AWARD 1. (I.C. 640111) Defendants Rotech and Continental Casualty have overpaid compensation to plaintiff and are entitled to reimbursement from defendants Speechcenter and Farm Bureau for compensation paid to plaintiff after 4 September 1996.

2. (I.C. 640111) Defendants Rotech and Continental Casualty shall pay all medical expenses incurred by plaintiff as a result of this injury by accident from the date of injury on 21 February 1996 through 4 September 1996.

3. (I.C. 143065) Defendants Speechcenter and Farm Bureau shall pay plaintiff temporary total disability compensation in the weekly amount of $241. 02 from 5 September 1996 and continuing until further order of the Industrial Commission, subject to attorneys fees awarded below. That amount which has accrued as of the date of this Opinion and Award shall be paid in a lump sum.

4. (I.C. 143065) Defendants Speechcenter and Farm Bureau shall pay all medical expenses incurred by plaintiff as a result of this injury by accident, including the treatment rendered to plaintiff after 4 September 1996

5. Counsel for plaintiff shall receive a reasonable attorneys fee of 25% of plaintiffs compensation as awarded in paragraph 3 above.

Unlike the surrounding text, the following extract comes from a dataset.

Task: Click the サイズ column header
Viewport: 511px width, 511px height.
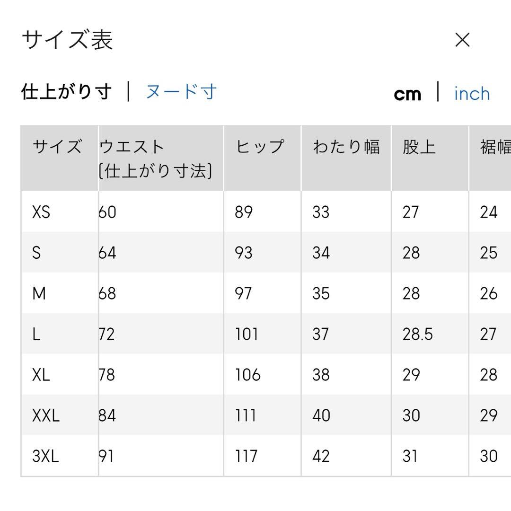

One fourth of plaintiffs lump sum award shall be paid to plaintiffs counsel directly, and every fourth subsequent payment shall be paid to plaintiffs counsel.

6. Defendants Speechcenter and Farm Bureau shall pay the costs.

This the ___ day of August, 2000.

S/___________________ BERNADINE S. BALLANCE COMMISSIONER

CONCURRING:

S/_____________ THOMAS J. BOLCH COMMISSIONER

J. Howard Bunn participated in the Full Commissions review hearing, but retired prior to decision in this case.